Thanks Wangda Tan, for the feedback, but had few things to discuss.
1) All script provider related configurations/logic should be removed.
Will take care of it, earlier thought at-least white-list entities let it be there but not a problem will correct it.
PreviousNodeLabels will be reset every time if we do a fetch. (To avoid handle same node labels as much as possible)
Don't do check if new fetched node label is as same as previousNodeLabels. (Also, avoid handle same node label)
May be I dint get your approach completely here ? but based on earlier discussions in 2495 we had finalized that we will send the node labels only when there is a change because
- unnecessary Network traffic which is amplified in a large cluster which has lot of NM's
- Either RM needs to do the validation of whether the labels are modified or blindly update the NodeLabelsStore. In former case is not better because RM will be overloaded to do this operation and in later case unnecessary Store file updates, i feel the magnitude of updates which will be happening in the large cluster with heartbeat coming in every second is too high and all are unwanted updates.
Based on the above points i feel its better to check and update RM only when there is a change in the NM's node labels
Don't reset node label if fetched node label is incorrect. (This should be a part of error handling, we should treat it's a error to be avoided instead of force reset it)

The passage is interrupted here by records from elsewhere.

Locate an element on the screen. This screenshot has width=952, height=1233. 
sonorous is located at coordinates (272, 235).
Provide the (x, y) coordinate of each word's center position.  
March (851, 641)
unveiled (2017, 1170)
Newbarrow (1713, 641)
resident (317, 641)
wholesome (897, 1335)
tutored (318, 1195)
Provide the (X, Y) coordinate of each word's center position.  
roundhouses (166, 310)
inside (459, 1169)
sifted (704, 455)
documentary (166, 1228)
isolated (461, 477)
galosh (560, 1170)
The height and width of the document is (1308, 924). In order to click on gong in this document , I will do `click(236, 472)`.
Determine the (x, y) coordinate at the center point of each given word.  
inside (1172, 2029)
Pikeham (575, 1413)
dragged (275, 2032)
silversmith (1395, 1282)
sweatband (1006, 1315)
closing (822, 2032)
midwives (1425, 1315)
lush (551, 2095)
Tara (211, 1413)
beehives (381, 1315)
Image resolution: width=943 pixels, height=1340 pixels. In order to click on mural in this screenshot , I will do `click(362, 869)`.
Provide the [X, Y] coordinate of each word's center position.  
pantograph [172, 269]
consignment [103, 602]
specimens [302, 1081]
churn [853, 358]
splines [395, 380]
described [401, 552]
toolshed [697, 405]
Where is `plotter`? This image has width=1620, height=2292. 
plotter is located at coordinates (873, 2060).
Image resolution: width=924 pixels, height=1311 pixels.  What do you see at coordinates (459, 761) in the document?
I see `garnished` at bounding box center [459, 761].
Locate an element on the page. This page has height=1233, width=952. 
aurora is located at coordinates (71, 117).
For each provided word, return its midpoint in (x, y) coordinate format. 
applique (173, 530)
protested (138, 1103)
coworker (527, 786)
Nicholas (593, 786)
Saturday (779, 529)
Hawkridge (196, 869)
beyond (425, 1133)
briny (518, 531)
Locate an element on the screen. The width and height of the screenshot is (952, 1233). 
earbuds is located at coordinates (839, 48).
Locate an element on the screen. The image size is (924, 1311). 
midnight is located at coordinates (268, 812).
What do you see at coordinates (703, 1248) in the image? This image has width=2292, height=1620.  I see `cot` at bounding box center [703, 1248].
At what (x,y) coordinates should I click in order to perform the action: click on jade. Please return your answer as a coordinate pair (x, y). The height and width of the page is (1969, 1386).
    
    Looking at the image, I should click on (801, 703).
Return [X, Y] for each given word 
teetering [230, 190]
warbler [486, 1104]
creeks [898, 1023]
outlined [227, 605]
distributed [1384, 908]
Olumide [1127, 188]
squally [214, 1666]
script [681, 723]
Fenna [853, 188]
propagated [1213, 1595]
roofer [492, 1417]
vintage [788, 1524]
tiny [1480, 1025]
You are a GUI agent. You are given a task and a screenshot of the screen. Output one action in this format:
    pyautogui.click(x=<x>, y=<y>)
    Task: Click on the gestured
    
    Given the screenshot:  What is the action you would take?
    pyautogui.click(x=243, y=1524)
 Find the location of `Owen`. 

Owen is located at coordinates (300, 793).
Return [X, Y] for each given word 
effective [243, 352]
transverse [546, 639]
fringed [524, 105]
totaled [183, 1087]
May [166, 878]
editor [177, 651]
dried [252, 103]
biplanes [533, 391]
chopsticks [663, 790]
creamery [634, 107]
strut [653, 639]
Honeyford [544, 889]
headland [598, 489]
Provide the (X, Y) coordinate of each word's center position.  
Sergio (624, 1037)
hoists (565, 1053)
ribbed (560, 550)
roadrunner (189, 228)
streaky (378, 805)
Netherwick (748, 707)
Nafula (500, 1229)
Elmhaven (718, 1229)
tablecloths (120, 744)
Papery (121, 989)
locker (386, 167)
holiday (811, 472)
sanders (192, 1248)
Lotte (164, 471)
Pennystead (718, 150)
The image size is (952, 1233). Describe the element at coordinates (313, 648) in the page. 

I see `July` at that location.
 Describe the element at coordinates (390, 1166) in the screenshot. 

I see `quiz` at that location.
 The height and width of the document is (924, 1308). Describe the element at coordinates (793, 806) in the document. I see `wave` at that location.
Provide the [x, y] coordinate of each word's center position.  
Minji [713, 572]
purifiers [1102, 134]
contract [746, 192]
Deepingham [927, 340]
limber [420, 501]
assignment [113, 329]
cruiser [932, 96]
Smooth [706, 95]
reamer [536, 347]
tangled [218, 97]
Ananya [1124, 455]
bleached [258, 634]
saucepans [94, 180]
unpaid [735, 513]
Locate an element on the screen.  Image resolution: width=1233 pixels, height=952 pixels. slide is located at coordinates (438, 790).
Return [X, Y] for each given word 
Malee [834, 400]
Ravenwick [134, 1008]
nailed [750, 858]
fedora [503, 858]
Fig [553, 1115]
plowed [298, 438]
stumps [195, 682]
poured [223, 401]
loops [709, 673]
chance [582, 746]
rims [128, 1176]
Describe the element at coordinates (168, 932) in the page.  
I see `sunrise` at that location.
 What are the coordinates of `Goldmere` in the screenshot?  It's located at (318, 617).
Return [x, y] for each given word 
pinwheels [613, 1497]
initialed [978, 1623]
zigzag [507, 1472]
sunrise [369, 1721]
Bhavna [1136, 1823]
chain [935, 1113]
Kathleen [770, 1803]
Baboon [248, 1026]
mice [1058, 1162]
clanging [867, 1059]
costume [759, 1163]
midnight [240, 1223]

IIUC this was the conclusion we had in
YARN-2495 in the following comment. which i feel is correct because assume a case where in label is based on java version(/lib version) and java version is upgraded in a given NM but the centralized labels new java version is not yet added then NM will fail to update the node labels but if we do not reset it, RM will maintain the NM's NodeLabel as of Prev java version and the client app if run on this node it might fail due to this.
A little cosmetic suggestion.
Hmm agree on this but approach i felt we can have a inner class like NMDistributedNodeLabelsHandler and that can maintain the state of previous labels and takes care of initializing and taking care of all methods and logging related to NodeLabels . I have already added some methods but we require to maintain some state of labels in the heartbeat flow so introducing a class like this and pushing all methods related to labels there would be much better and more readable, Thoughts ?
I suggest to keep provider within nodemanager